One hundred and thirty-three differentially expressed genes were identified between Chinese Taihu and Large White sows by using Affymetrix porcine GeneChip (p ≤ 0.05, Fold change ≥ 2 or ≤ 0.5). Gene Ontology (GO) analysis revealed that these genes belonged to the class of genes that participated in regulation of cellular process, regulation of biological process, biological regulation, developmental process, cell communication and signal transduction and so on. Significant differential expression of 6 genes including WNT10B and DKK2 in the WNT signaling pathway was detected. Real-time RT-PCR confirmed the expression pattern in seven of eight selected genes. A search of chromosomal location revealed that 92 differentially expressed transcripts located to the intervals of quantitative trait loci (QTLs) for reproduction traits.
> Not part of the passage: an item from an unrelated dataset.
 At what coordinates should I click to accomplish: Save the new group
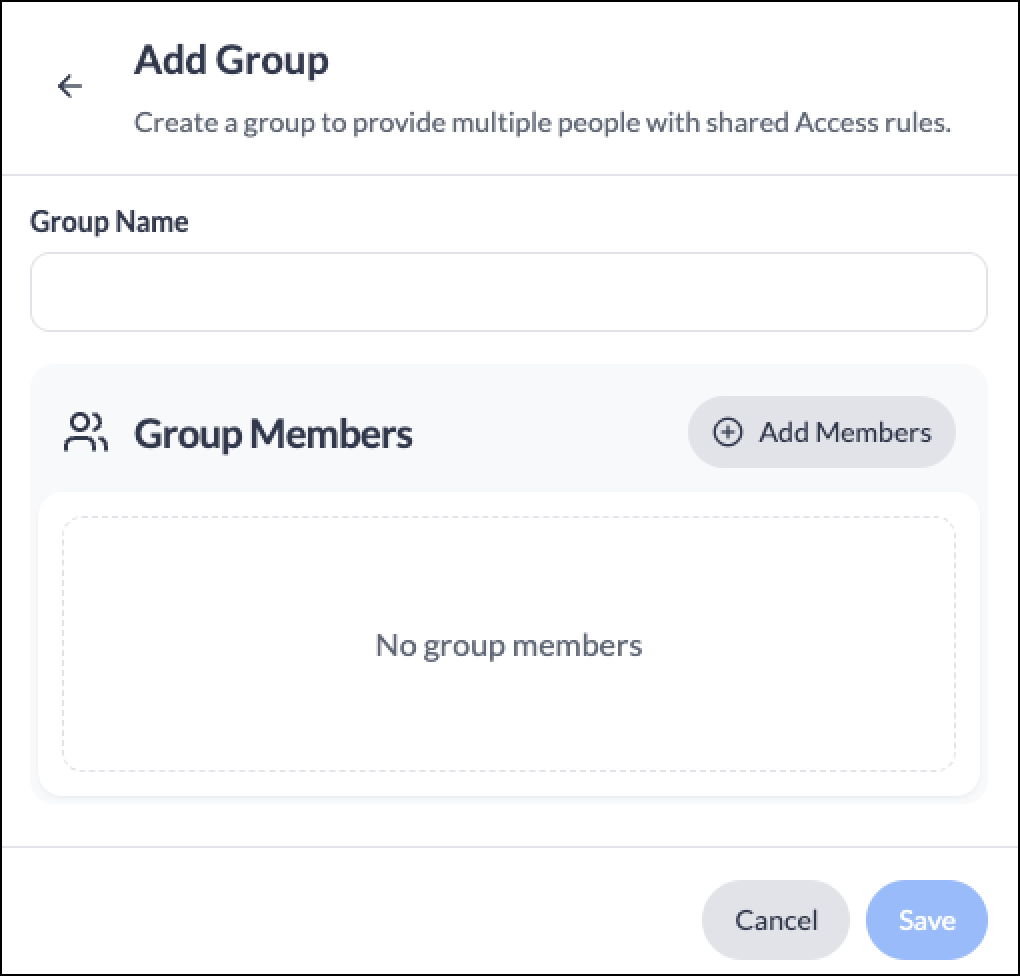(926, 920)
Furthermore, SNPs of two differentially expressed genes- BAX and BMPR1B were showed to be associated with litter size traits in Large White pigs and Chinese DIV line pigs (p ≤ 0.1 or p ≤ 0.05).

Conclusions

Our study detected many genes that showed differential expression between ovary follicles of two divergent breeds of pigs. Genes involved with regulation of cellular process, regulation of biological process, in addition to several genes not previously associated with ovarian physiology or with unknown function, were differentially expressed between two breeds. The suggestive or significant associations of BAX and BMPR1B gene with litter size indicated these genetic markers had the potentials to be used in pig industry after further validation of their genetic effects. Taken together, this study reveals many potential avenues of investigation for seeking new insights into ovarian physiology and the genetic control of reproduction.